By Group "Pioneers"
Background and Goal
Our project aims to explore the relationship between the stock prices of Apple Inc. in the U.S. stock market and the sentiment found in related financial news articles through sentiment analysis. We believe that analyzing the emotional tone of news content can provide valuable insights into the market performance of Apple.
To achieve this, we selected Apple’s stock prices from January 2016 to December 2024 as our financial data source. Additionally, we collected financial news articles related to Apple from February 19, 2016, to November 27, 2024, which will serve as the foundation for our sentiment analysis.
Furthermore, we will discuss the challenges encountered during data processing and integration to enhance data quality and analysis accuracy. We hope that this research will offer valuable insights into financial analysis, investment strategy, and market psychology.
Data Collection
In order to obtain relevant news text data of APPLE, we visited the official websites of Yahoo, StockTwits and Kaggle, analyzed the data structure of the websites, and found that the websites were dynamically refreshed and loaded. We decided to use common tools such as Selenium for text crawling. Therefore, we resorted to using the request package in Python to crawl the web page, and successfully crawled the relevant news headlines and summary information from 2016 to 2024.

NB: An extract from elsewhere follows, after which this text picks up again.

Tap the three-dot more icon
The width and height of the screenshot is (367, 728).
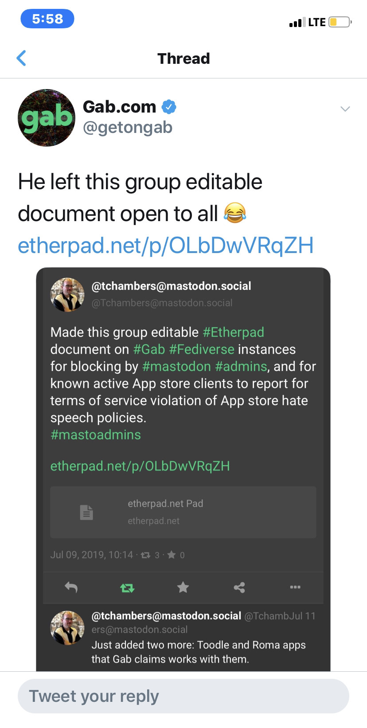tap(295, 587)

A major challenge encountered is that the web page is in scrolling loading mode, so it is necessary to simulate mouse scrolling to obtain web page data, and at the same time, organize and merge the information obtained from different data sources into the report.
The detailed steps for crawling APPLE text data include:
-
Use Selenium to simulate the web page and obtain the web page source code.
-
Use BeautifulSoup to extract news headlines, time and other data.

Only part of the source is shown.